- _WHAT IS REQUIRED_:
From the entries below, gather every line containing the string "filter".

Segment Start: EXCERPTED DATA

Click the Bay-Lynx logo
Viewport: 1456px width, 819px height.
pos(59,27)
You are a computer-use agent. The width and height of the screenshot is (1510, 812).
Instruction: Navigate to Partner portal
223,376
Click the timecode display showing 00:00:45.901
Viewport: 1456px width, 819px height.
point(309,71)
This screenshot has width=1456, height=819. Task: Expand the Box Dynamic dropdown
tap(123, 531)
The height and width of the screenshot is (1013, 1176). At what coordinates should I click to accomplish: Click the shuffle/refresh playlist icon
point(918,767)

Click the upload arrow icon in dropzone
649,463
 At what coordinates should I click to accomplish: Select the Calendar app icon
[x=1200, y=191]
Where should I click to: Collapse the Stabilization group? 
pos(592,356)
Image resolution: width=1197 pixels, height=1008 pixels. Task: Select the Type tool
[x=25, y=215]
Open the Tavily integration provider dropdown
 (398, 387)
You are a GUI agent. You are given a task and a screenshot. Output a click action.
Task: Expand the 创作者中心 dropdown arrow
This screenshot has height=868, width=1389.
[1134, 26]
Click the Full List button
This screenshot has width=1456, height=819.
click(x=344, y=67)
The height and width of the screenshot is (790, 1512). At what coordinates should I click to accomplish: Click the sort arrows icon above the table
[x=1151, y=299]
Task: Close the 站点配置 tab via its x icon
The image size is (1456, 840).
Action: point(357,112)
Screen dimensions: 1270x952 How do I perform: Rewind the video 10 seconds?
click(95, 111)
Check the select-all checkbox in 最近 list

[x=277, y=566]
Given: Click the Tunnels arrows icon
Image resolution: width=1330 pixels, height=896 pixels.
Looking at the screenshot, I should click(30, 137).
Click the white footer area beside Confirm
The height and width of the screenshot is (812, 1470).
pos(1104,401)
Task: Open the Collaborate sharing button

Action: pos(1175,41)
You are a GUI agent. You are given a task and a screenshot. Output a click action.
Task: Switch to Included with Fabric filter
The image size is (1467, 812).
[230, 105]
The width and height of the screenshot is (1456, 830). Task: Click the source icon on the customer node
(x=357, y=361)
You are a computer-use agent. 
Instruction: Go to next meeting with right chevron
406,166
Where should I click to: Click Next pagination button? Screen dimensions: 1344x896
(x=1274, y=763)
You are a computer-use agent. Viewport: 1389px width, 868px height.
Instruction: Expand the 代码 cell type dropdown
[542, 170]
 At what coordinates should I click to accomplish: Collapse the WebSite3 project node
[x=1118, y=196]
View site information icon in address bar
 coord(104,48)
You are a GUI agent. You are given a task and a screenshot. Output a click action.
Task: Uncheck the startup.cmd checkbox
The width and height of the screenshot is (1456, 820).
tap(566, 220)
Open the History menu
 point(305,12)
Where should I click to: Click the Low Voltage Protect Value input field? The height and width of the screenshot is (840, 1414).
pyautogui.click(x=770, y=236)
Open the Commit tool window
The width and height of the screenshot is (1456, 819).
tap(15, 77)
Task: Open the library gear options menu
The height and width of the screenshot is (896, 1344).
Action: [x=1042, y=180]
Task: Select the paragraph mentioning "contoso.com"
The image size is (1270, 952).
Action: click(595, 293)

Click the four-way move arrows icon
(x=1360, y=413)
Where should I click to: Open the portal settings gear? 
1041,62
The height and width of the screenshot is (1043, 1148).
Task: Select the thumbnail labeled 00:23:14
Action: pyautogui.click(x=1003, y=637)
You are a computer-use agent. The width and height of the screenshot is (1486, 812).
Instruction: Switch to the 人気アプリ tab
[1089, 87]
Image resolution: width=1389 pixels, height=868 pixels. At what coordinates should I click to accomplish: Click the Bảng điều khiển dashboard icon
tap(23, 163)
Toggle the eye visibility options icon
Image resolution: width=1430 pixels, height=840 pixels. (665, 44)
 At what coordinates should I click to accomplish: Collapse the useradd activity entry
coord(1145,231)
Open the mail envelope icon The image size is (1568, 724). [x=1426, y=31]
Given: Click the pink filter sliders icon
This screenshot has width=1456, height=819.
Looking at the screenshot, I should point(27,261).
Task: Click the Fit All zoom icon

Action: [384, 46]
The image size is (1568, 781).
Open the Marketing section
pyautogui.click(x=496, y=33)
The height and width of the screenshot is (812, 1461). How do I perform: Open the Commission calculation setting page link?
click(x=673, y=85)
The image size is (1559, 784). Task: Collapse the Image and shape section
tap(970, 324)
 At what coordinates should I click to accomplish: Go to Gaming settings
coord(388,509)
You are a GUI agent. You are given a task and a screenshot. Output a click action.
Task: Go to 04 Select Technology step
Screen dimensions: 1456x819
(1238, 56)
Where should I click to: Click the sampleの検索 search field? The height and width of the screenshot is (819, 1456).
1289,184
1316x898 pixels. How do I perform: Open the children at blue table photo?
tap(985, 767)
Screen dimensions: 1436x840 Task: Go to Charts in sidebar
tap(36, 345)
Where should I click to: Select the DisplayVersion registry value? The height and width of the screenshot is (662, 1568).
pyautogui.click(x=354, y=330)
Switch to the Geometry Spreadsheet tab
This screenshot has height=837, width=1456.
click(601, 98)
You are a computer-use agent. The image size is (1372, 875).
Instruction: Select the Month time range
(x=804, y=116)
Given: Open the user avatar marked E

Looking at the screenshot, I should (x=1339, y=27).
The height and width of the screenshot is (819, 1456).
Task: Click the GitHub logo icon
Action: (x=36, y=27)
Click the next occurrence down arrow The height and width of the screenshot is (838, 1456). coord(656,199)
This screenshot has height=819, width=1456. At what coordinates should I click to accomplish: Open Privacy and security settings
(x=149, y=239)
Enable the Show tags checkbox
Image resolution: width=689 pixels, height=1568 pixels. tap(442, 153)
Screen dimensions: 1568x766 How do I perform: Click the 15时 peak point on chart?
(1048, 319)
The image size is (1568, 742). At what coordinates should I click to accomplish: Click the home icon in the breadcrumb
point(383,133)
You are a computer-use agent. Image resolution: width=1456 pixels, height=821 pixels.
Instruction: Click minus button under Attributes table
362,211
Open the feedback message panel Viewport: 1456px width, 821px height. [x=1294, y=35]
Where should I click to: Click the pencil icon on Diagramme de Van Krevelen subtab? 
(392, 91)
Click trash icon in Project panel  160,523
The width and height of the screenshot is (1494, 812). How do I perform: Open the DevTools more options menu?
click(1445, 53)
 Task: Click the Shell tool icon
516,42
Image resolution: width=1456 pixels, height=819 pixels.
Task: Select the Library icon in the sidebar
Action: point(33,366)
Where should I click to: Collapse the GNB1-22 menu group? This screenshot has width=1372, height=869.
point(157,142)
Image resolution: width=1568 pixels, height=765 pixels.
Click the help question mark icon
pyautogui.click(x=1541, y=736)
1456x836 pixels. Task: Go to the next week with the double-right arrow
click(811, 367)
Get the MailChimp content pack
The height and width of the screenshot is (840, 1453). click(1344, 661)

Segment End: EXCERPTED DATA

- _THE COMPLETED TASK_:
Task: Switch to Included with Fabric filter
Given: Click the pink filter sliders icon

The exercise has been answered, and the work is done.